## PASSAGE
Anxious to hear if anyone has checked your suggested source.

I would think Tony Summers would have known and checked.

He didn't. He relied totally on Lee Israel's book.

Are you familiar with the so-called "Spirgilio document," purportedly a survillance report on a tapped phone that ties Kilgallen, Monroe, UFO aliens and the plots to kill Castro?

Yes, and it's a fraud. Howard Rothberg, alive today in the Miami area, says he never told Kilgallen anything about UFO's. He only told her about Marilyn sleeping with Bobby.

Also just came across a curiosity - in checking out the basic backgrounds of those mentioned in the articles in the DMN Robert Howard posted on the D.H. Byrd thread, - among those who also hunted at the Barron's African safriland was Robert Ruark. A prolific adventure writer, adventurer and hunter, in doing a Google it appeared that at one point Dorothy Kilgallen fell asleep while reading one of Ruark's books.

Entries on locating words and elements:
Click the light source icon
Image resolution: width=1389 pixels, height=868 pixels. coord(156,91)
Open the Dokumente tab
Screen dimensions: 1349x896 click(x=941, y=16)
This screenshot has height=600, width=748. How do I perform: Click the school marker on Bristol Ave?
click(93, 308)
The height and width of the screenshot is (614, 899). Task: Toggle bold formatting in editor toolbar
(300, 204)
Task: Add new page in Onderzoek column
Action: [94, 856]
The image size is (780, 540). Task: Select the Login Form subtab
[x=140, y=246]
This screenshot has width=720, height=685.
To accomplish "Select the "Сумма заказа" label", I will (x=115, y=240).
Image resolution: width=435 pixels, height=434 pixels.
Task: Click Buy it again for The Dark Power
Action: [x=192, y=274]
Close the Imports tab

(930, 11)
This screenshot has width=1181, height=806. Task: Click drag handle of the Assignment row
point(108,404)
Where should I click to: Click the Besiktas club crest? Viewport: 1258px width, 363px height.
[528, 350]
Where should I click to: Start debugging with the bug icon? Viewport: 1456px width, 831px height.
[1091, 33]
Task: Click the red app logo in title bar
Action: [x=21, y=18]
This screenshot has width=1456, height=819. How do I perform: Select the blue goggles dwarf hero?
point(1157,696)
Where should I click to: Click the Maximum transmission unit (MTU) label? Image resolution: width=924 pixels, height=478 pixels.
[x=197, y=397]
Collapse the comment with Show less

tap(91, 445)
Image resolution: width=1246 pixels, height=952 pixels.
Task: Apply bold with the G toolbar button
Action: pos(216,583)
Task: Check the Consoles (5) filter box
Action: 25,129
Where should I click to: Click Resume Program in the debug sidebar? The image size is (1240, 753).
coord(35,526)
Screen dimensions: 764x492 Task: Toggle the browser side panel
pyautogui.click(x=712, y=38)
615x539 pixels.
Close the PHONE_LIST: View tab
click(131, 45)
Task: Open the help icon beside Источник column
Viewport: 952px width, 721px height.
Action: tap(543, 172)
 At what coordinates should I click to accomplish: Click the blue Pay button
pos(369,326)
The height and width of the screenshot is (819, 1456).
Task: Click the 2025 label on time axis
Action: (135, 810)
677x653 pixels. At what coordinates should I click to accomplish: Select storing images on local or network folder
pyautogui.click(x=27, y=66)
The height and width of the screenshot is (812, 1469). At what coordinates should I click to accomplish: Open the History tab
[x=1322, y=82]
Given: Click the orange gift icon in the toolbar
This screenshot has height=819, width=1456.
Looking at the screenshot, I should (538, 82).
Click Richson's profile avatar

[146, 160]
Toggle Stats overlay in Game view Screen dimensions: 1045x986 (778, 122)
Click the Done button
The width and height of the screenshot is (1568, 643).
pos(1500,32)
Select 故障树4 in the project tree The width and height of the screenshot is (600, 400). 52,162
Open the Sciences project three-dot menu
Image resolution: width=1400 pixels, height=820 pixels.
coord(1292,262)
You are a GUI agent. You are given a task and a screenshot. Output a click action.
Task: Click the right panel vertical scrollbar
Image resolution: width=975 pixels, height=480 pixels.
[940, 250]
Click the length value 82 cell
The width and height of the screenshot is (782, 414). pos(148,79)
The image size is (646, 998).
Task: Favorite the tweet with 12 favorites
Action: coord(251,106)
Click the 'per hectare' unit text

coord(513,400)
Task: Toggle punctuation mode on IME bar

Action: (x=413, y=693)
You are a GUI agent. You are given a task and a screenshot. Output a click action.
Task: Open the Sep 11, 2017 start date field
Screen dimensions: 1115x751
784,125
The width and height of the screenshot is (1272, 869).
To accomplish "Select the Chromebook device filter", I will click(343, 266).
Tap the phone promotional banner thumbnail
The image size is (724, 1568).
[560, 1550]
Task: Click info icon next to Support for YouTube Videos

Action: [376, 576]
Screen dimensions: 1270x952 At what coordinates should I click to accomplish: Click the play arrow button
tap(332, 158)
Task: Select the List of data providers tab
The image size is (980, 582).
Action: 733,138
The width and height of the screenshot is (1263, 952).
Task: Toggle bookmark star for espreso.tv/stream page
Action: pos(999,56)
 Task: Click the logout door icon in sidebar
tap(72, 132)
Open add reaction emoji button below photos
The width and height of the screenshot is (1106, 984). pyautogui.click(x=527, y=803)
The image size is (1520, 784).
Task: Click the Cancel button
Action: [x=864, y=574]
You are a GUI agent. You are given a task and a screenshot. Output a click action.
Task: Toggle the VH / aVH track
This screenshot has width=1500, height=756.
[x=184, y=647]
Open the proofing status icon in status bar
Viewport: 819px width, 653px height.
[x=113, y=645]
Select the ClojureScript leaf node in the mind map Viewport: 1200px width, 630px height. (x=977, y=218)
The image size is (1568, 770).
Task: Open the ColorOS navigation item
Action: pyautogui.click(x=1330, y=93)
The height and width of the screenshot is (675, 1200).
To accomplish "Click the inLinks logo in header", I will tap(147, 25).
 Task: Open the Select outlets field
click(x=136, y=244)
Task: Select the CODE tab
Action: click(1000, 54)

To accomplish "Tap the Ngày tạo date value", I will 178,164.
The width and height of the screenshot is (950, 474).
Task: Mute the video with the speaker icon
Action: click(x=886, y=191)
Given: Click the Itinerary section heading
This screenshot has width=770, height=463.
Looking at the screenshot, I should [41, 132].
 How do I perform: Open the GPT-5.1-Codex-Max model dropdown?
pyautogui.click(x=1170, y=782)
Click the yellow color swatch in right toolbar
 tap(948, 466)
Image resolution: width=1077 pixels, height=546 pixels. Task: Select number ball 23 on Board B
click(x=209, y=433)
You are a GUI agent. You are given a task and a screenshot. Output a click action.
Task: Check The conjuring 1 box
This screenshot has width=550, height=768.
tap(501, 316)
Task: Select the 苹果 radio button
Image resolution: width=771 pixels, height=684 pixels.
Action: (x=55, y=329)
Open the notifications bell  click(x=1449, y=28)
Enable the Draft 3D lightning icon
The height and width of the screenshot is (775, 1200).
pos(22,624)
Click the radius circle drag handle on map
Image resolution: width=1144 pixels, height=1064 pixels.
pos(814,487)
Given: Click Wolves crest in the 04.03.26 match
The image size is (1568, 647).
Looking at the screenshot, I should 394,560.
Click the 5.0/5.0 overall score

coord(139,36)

## GOALS
A - List every line of the records that contains the string "with".
B - Continue the forum discussion about Dorothy Kilgallen, starting right after its last sentence.

## EXPECTED RESULTS
A -
Where should I click to: Start debugging with the bug icon? Viewport: 1456px width, 831px height.
Collapse the comment with Show less
Task: Apply bold with the G toolbar button
Task: Favorite the tweet with 12 favorites
Task: Mute the video with the speaker icon

B -
Now I don't know what that means, other than Kilgallen didn't find Ruark's book very exciting,

Several people saw her lying dead holding Ruark's book "The Honey Badger" in her hand. The book was published posthumously. Kilgallen said in her newspaper column shortly before she died that the protagonist of the book dies in the end.

and it seems they all run in the same social circles. I just can't imagine Dorothy Kilgallen on a hunting expedition without an umbrella.